Dataset entries:

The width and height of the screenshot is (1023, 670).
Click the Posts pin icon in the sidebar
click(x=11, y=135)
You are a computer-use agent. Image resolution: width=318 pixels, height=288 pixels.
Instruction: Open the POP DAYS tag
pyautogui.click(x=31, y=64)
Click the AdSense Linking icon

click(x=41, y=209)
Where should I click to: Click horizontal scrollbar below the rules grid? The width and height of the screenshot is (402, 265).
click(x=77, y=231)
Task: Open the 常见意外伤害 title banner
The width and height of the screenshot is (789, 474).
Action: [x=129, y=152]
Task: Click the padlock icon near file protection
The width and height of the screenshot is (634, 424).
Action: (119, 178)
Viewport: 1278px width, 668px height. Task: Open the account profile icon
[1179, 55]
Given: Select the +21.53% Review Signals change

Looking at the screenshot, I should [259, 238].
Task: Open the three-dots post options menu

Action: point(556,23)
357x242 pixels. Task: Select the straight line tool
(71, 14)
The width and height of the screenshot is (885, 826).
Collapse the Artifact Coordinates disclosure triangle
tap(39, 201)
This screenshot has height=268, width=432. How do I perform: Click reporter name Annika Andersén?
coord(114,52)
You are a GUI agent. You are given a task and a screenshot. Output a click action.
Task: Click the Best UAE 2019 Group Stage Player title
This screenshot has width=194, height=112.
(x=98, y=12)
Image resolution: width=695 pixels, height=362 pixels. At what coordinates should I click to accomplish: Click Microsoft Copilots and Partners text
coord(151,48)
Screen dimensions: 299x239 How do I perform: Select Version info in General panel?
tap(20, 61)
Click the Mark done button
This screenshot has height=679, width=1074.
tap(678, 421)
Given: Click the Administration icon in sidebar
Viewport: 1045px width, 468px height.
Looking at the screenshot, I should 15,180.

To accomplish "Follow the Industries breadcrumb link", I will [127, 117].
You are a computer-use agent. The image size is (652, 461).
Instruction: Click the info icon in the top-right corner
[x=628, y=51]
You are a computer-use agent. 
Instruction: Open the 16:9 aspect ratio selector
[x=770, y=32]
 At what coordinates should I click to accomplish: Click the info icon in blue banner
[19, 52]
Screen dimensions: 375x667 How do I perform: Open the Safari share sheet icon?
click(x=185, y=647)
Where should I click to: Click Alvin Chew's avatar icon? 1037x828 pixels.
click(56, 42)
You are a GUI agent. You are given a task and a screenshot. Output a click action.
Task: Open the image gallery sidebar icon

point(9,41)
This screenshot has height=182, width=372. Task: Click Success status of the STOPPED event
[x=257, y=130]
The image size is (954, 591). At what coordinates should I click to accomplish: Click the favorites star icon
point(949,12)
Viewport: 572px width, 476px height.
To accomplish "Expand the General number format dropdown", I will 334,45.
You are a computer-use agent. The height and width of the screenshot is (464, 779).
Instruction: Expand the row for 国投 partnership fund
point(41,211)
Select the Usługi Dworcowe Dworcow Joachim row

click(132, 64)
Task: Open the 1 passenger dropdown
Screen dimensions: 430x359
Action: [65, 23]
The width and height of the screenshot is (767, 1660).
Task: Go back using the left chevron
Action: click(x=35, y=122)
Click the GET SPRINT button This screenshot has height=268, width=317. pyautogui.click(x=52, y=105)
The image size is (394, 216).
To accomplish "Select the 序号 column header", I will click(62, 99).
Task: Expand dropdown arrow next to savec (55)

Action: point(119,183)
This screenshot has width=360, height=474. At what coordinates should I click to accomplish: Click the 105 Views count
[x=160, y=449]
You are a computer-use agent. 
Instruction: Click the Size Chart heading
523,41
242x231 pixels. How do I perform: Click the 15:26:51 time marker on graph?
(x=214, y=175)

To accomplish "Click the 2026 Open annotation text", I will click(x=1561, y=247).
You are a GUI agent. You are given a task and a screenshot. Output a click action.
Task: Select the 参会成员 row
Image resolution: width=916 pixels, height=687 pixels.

Brief: The entries shown above must be restated word for word.

Result:
The width and height of the screenshot is (1023, 670).
Click the Posts pin icon in the sidebar
click(x=11, y=135)
You are a computer-use agent. Image resolution: width=318 pixels, height=288 pixels.
Instruction: Open the POP DAYS tag
pyautogui.click(x=31, y=64)
Click the AdSense Linking icon

click(x=41, y=209)
Where should I click to: Click horizontal scrollbar below the rules grid? The width and height of the screenshot is (402, 265).
click(x=77, y=231)
Task: Open the 常见意外伤害 title banner
The width and height of the screenshot is (789, 474).
Action: [x=129, y=152]
Task: Click the padlock icon near file protection
The width and height of the screenshot is (634, 424).
Action: (119, 178)
Viewport: 1278px width, 668px height. Task: Open the account profile icon
[1179, 55]
Given: Select the +21.53% Review Signals change

Looking at the screenshot, I should [259, 238].
Task: Open the three-dots post options menu

Action: point(556,23)
357x242 pixels. Task: Select the straight line tool
(71, 14)
The width and height of the screenshot is (885, 826).
Collapse the Artifact Coordinates disclosure triangle
tap(39, 201)
This screenshot has height=268, width=432. How do I perform: Click reporter name Annika Andersén?
coord(114,52)
You are a GUI agent. You are given a task and a screenshot. Output a click action.
Task: Click the Best UAE 2019 Group Stage Player title
This screenshot has width=194, height=112.
(x=98, y=12)
Image resolution: width=695 pixels, height=362 pixels. At what coordinates should I click to accomplish: Click Microsoft Copilots and Partners text
coord(151,48)
Screen dimensions: 299x239 How do I perform: Select Version info in General panel?
tap(20, 61)
Click the Mark done button
This screenshot has height=679, width=1074.
tap(678, 421)
Given: Click the Administration icon in sidebar
Viewport: 1045px width, 468px height.
Looking at the screenshot, I should 15,180.

To accomplish "Follow the Industries breadcrumb link", I will [127, 117].
You are a computer-use agent. The image size is (652, 461).
Instruction: Click the info icon in the top-right corner
[x=628, y=51]
You are a computer-use agent. 
Instruction: Open the 16:9 aspect ratio selector
[x=770, y=32]
 At what coordinates should I click to accomplish: Click the info icon in blue banner
[19, 52]
Screen dimensions: 375x667 How do I perform: Open the Safari share sheet icon?
click(x=185, y=647)
Where should I click to: Click Alvin Chew's avatar icon? 1037x828 pixels.
click(56, 42)
You are a GUI agent. You are given a task and a screenshot. Output a click action.
Task: Open the image gallery sidebar icon

point(9,41)
This screenshot has height=182, width=372. Task: Click Success status of the STOPPED event
[x=257, y=130]
The image size is (954, 591). At what coordinates should I click to accomplish: Click the favorites star icon
point(949,12)
Viewport: 572px width, 476px height.
To accomplish "Expand the General number format dropdown", I will 334,45.
You are a computer-use agent. The height and width of the screenshot is (464, 779).
Instruction: Expand the row for 国投 partnership fund
point(41,211)
Select the Usługi Dworcowe Dworcow Joachim row

click(132, 64)
Task: Open the 1 passenger dropdown
Screen dimensions: 430x359
Action: [65, 23]
The width and height of the screenshot is (767, 1660).
Task: Go back using the left chevron
Action: click(x=35, y=122)
Click the GET SPRINT button This screenshot has height=268, width=317. pyautogui.click(x=52, y=105)
The image size is (394, 216).
To accomplish "Select the 序号 column header", I will click(62, 99).
Task: Expand dropdown arrow next to savec (55)

Action: point(119,183)
This screenshot has width=360, height=474. At what coordinates should I click to accomplish: Click the 105 Views count
[x=160, y=449]
You are a computer-use agent. 
Instruction: Click the Size Chart heading
523,41
242x231 pixels. How do I perform: Click the 15:26:51 time marker on graph?
(x=214, y=175)

To accomplish "Click the 2026 Open annotation text", I will click(x=1561, y=247).
You are a GUI agent. You are given a task and a screenshot. Output a click action.
Task: Select the 参会成员 row
Image resolution: width=916 pixels, height=687 pixels.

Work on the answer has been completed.